Join us as Saru Jayaraman discusses and signs copies of her new book titled Behind the Kitchen Door. Members of Unite Here’s Real Food Real Jobs, Warehouse Workers for Justice, ROC Chicago Member Restaurant worker, SLOW Food Chicago, and Teresa Ging, owner of Sugar Bliss Cake Boutique will also be joining in on the discussion.

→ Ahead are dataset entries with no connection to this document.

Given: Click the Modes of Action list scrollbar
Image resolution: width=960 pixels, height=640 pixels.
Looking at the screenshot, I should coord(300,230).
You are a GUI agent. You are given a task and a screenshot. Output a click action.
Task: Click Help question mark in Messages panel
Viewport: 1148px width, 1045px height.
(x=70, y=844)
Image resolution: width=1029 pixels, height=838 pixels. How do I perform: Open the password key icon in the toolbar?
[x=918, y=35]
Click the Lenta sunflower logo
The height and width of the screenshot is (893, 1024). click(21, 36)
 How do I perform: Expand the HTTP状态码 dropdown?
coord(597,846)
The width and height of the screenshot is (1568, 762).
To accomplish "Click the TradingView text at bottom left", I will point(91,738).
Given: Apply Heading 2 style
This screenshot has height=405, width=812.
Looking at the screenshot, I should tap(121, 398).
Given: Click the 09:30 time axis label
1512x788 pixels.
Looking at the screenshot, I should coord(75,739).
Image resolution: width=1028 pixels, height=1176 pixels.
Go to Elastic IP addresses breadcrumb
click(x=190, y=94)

‘Sustainability is about contributing to a society that everybody benefits from, not just going organic because you don’t want to die from cancer or have a difficult pregnancy. What is a sustainable restaurant? It’s one in which as the restaurant grows, the people grow with it.’-from Behind the Kitchen Door
How do restaurant workers live on some of the lowest wages in America? And how do poor working conditions-discriminatory labor practices, exploitation, and unsanitary kitchens-affect the meals that arrive at our restaurant tables? Saru Jayaraman, who launched the national restaurant workers’ organization Restaurant Opportunities Centers United, sets out to answer these questions by following the lives of restaurant workers in several cities, including Chicago.
Saru is the Co-Founder and Co-Director of the Restaurant Opportunities Centers United (ROC-United) and Director of the Food Labor Research Center at University of California, Berkeley. She is a graduate of Yale Law School and Harvard’s Kennedy School of Government. After 9/11, together with displaced World Trade Center workers, Saru co-founded ROC in New York.
Co-sponsored by The Public Square.
Seating is limited and available first come, first served. Reservations are not required. Books will be available for purchase and the author will autograph books at the conclusion of the program.